Task prompt » All of the data below is to be returned unaltered.

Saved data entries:
[Start of section]

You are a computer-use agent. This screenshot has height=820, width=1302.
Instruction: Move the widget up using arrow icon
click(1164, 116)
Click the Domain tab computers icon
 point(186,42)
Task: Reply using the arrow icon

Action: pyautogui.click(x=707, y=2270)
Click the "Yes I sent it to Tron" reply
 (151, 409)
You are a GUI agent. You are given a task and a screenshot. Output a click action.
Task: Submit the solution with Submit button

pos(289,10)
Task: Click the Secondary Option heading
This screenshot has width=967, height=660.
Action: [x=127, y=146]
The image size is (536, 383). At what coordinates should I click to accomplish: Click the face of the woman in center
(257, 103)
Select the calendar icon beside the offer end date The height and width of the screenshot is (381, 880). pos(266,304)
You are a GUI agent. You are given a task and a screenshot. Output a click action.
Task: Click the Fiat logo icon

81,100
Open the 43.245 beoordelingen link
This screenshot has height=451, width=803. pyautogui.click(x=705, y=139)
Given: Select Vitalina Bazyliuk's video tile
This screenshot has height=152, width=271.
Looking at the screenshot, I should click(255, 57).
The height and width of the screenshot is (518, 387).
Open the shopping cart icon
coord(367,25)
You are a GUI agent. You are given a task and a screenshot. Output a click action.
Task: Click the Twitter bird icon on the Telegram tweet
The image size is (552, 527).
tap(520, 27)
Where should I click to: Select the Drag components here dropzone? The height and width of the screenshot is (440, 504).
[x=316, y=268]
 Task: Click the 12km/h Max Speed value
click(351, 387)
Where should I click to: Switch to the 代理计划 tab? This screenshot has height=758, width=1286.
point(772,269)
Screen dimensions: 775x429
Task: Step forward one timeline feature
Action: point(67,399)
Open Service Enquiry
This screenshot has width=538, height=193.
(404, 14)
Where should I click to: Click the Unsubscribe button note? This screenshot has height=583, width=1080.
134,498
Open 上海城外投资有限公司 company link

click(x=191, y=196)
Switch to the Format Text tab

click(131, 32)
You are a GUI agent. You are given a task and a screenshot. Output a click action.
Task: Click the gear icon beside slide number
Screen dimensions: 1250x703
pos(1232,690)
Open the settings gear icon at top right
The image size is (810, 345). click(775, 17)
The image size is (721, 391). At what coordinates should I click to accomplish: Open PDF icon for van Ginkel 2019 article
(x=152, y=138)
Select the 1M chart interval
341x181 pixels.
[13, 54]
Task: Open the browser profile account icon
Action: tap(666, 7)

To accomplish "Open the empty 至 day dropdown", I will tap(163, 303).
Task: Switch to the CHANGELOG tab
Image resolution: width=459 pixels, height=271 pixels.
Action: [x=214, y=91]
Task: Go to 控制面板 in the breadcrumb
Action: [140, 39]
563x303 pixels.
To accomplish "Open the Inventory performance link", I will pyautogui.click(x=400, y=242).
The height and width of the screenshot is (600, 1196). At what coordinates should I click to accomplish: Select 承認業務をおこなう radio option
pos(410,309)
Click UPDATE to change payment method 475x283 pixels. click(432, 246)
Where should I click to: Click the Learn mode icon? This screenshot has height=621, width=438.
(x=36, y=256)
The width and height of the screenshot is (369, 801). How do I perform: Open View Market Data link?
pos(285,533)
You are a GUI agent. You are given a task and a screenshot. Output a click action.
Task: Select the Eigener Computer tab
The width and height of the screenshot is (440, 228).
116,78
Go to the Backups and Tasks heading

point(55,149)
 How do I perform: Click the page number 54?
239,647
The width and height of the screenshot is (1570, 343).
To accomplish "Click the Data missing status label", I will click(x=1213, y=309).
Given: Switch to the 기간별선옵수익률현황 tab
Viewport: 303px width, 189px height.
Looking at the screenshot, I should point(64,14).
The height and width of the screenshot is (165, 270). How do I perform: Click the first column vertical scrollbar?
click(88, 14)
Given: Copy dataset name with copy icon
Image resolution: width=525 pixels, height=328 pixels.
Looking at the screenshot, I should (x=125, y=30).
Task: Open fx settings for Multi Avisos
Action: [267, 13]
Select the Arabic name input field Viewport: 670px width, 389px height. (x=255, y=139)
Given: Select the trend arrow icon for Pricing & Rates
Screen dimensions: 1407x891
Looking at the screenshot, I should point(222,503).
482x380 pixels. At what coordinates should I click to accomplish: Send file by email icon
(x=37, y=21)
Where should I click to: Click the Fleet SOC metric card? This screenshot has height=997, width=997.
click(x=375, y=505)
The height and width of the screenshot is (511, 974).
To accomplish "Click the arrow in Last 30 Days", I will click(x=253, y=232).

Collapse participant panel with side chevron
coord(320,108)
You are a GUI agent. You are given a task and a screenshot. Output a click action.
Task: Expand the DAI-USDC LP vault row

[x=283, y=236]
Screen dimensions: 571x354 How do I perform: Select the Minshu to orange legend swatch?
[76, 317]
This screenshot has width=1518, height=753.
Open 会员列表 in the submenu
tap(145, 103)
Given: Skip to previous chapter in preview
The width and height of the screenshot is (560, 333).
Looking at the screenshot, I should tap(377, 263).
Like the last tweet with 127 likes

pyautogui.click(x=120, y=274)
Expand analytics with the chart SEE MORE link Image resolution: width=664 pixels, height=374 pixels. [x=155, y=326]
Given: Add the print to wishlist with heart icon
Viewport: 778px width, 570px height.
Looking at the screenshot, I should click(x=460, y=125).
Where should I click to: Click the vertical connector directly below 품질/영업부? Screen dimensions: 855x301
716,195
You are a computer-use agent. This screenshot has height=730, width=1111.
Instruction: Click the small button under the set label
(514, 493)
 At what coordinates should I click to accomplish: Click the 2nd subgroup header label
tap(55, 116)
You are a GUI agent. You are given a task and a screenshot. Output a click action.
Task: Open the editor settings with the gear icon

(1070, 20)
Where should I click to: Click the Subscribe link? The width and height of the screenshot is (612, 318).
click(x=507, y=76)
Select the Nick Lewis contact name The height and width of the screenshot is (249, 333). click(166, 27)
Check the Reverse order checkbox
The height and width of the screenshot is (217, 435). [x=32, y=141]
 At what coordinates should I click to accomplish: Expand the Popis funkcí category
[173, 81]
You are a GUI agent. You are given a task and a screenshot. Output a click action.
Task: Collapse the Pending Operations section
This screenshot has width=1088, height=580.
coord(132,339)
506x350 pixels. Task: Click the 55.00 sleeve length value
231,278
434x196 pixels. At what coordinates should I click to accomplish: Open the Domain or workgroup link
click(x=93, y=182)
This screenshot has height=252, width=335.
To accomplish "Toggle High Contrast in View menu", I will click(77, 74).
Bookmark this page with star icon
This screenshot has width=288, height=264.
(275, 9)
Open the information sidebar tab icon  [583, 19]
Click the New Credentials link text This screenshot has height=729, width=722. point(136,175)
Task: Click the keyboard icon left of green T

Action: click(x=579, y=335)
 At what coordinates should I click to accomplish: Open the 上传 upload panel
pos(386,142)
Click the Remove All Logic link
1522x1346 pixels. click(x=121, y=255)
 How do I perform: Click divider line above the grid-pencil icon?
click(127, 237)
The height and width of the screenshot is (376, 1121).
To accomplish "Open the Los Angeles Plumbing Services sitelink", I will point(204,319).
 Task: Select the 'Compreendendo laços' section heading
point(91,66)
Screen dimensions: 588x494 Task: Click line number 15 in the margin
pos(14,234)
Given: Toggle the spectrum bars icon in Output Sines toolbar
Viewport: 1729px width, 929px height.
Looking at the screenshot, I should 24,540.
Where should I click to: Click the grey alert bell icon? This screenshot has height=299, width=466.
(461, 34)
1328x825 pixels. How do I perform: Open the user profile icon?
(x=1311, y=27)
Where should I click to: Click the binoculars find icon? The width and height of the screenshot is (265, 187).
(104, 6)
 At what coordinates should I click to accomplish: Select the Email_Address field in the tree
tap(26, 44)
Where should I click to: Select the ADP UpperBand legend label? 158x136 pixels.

[End of section]

Solution to this exercise »
You are a computer-use agent. This screenshot has height=820, width=1302.
Instruction: Move the widget up using arrow icon
click(1164, 116)
Click the Domain tab computers icon
 point(186,42)
Task: Reply using the arrow icon

Action: pyautogui.click(x=707, y=2270)
Click the "Yes I sent it to Tron" reply
 (151, 409)
You are a GUI agent. You are given a task and a screenshot. Output a click action.
Task: Submit the solution with Submit button

pos(289,10)
Task: Click the Secondary Option heading
This screenshot has width=967, height=660.
Action: [x=127, y=146]
The image size is (536, 383). At what coordinates should I click to accomplish: Click the face of the woman in center
(257, 103)
Select the calendar icon beside the offer end date The height and width of the screenshot is (381, 880). pos(266,304)
You are a GUI agent. You are given a task and a screenshot. Output a click action.
Task: Click the Fiat logo icon

81,100
Open the 43.245 beoordelingen link
This screenshot has height=451, width=803. pyautogui.click(x=705, y=139)
Given: Select Vitalina Bazyliuk's video tile
This screenshot has height=152, width=271.
Looking at the screenshot, I should click(255, 57).
The height and width of the screenshot is (518, 387).
Open the shopping cart icon
coord(367,25)
You are a GUI agent. You are given a task and a screenshot. Output a click action.
Task: Click the Twitter bird icon on the Telegram tweet
The image size is (552, 527).
tap(520, 27)
Where should I click to: Select the Drag components here dropzone? The height and width of the screenshot is (440, 504).
[x=316, y=268]
 Task: Click the 12km/h Max Speed value
click(351, 387)
Where should I click to: Switch to the 代理计划 tab? This screenshot has height=758, width=1286.
point(772,269)
Screen dimensions: 775x429
Task: Step forward one timeline feature
Action: point(67,399)
Open Service Enquiry
This screenshot has width=538, height=193.
(404, 14)
Where should I click to: Click the Unsubscribe button note? This screenshot has height=583, width=1080.
134,498
Open 上海城外投资有限公司 company link

click(x=191, y=196)
Switch to the Format Text tab

click(131, 32)
You are a GUI agent. You are given a task and a screenshot. Output a click action.
Task: Click the gear icon beside slide number
Screen dimensions: 1250x703
pos(1232,690)
Open the settings gear icon at top right
The image size is (810, 345). click(775, 17)
The image size is (721, 391). At what coordinates should I click to accomplish: Open PDF icon for van Ginkel 2019 article
(x=152, y=138)
Select the 1M chart interval
341x181 pixels.
[13, 54]
Task: Open the browser profile account icon
Action: tap(666, 7)

To accomplish "Open the empty 至 day dropdown", I will tap(163, 303).
Task: Switch to the CHANGELOG tab
Image resolution: width=459 pixels, height=271 pixels.
Action: [x=214, y=91]
Task: Go to 控制面板 in the breadcrumb
Action: [140, 39]
563x303 pixels.
To accomplish "Open the Inventory performance link", I will pyautogui.click(x=400, y=242).
The height and width of the screenshot is (600, 1196). At what coordinates should I click to accomplish: Select 承認業務をおこなう radio option
pos(410,309)
Click UPDATE to change payment method 475x283 pixels. click(432, 246)
Where should I click to: Click the Learn mode icon? This screenshot has height=621, width=438.
(x=36, y=256)
The width and height of the screenshot is (369, 801). How do I perform: Open View Market Data link?
pos(285,533)
You are a GUI agent. You are given a task and a screenshot. Output a click action.
Task: Select the Eigener Computer tab
The width and height of the screenshot is (440, 228).
116,78
Go to the Backups and Tasks heading

point(55,149)
 How do I perform: Click the page number 54?
239,647
The width and height of the screenshot is (1570, 343).
To accomplish "Click the Data missing status label", I will click(x=1213, y=309).
Given: Switch to the 기간별선옵수익률현황 tab
Viewport: 303px width, 189px height.
Looking at the screenshot, I should point(64,14).
The height and width of the screenshot is (165, 270). How do I perform: Click the first column vertical scrollbar?
click(88, 14)
Given: Copy dataset name with copy icon
Image resolution: width=525 pixels, height=328 pixels.
Looking at the screenshot, I should (x=125, y=30).
Task: Open fx settings for Multi Avisos
Action: [267, 13]
Select the Arabic name input field Viewport: 670px width, 389px height. (x=255, y=139)
Given: Select the trend arrow icon for Pricing & Rates
Screen dimensions: 1407x891
Looking at the screenshot, I should point(222,503).
482x380 pixels. At what coordinates should I click to accomplish: Send file by email icon
(x=37, y=21)
Where should I click to: Click the Fleet SOC metric card? This screenshot has height=997, width=997.
click(x=375, y=505)
The height and width of the screenshot is (511, 974).
To accomplish "Click the arrow in Last 30 Days", I will click(x=253, y=232).

Collapse participant panel with side chevron
coord(320,108)
You are a GUI agent. You are given a task and a screenshot. Output a click action.
Task: Expand the DAI-USDC LP vault row

[x=283, y=236]
Screen dimensions: 571x354 How do I perform: Select the Minshu to orange legend swatch?
[76, 317]
This screenshot has width=1518, height=753.
Open 会员列表 in the submenu
tap(145, 103)
Given: Skip to previous chapter in preview
The width and height of the screenshot is (560, 333).
Looking at the screenshot, I should tap(377, 263).
Like the last tweet with 127 likes

pyautogui.click(x=120, y=274)
Expand analytics with the chart SEE MORE link Image resolution: width=664 pixels, height=374 pixels. [x=155, y=326]
Given: Add the print to wishlist with heart icon
Viewport: 778px width, 570px height.
Looking at the screenshot, I should click(x=460, y=125).
Where should I click to: Click the vertical connector directly below 품질/영업부? Screen dimensions: 855x301
716,195
You are a computer-use agent. This screenshot has height=730, width=1111.
Instruction: Click the small button under the set label
(514, 493)
 At what coordinates should I click to accomplish: Click the 2nd subgroup header label
tap(55, 116)
You are a GUI agent. You are given a task and a screenshot. Output a click action.
Task: Open the editor settings with the gear icon

(1070, 20)
Where should I click to: Click the Subscribe link? The width and height of the screenshot is (612, 318).
click(x=507, y=76)
Select the Nick Lewis contact name The height and width of the screenshot is (249, 333). click(166, 27)
Check the Reverse order checkbox
The height and width of the screenshot is (217, 435). [x=32, y=141]
 At what coordinates should I click to accomplish: Expand the Popis funkcí category
[173, 81]
You are a GUI agent. You are given a task and a screenshot. Output a click action.
Task: Collapse the Pending Operations section
This screenshot has width=1088, height=580.
coord(132,339)
506x350 pixels. Task: Click the 55.00 sleeve length value
231,278
434x196 pixels. At what coordinates should I click to accomplish: Open the Domain or workgroup link
click(x=93, y=182)
This screenshot has height=252, width=335.
To accomplish "Toggle High Contrast in View menu", I will click(77, 74).
Bookmark this page with star icon
This screenshot has width=288, height=264.
(275, 9)
Open the information sidebar tab icon  [583, 19]
Click the New Credentials link text This screenshot has height=729, width=722. point(136,175)
Task: Click the keyboard icon left of green T

Action: click(x=579, y=335)
 At what coordinates should I click to accomplish: Open the 上传 upload panel
pos(386,142)
Click the Remove All Logic link
1522x1346 pixels. click(x=121, y=255)
 How do I perform: Click divider line above the grid-pencil icon?
click(127, 237)
The height and width of the screenshot is (376, 1121).
To accomplish "Open the Los Angeles Plumbing Services sitelink", I will point(204,319).
 Task: Select the 'Compreendendo laços' section heading
point(91,66)
Screen dimensions: 588x494 Task: Click line number 15 in the margin
pos(14,234)
Given: Toggle the spectrum bars icon in Output Sines toolbar
Viewport: 1729px width, 929px height.
Looking at the screenshot, I should 24,540.
Where should I click to: Click the grey alert bell icon? This screenshot has height=299, width=466.
(461, 34)
1328x825 pixels. How do I perform: Open the user profile icon?
(x=1311, y=27)
Where should I click to: Click the binoculars find icon? The width and height of the screenshot is (265, 187).
(104, 6)
 At what coordinates should I click to accomplish: Select the Email_Address field in the tree
tap(26, 44)
Where should I click to: Select the ADP UpperBand legend label? 158x136 pixels.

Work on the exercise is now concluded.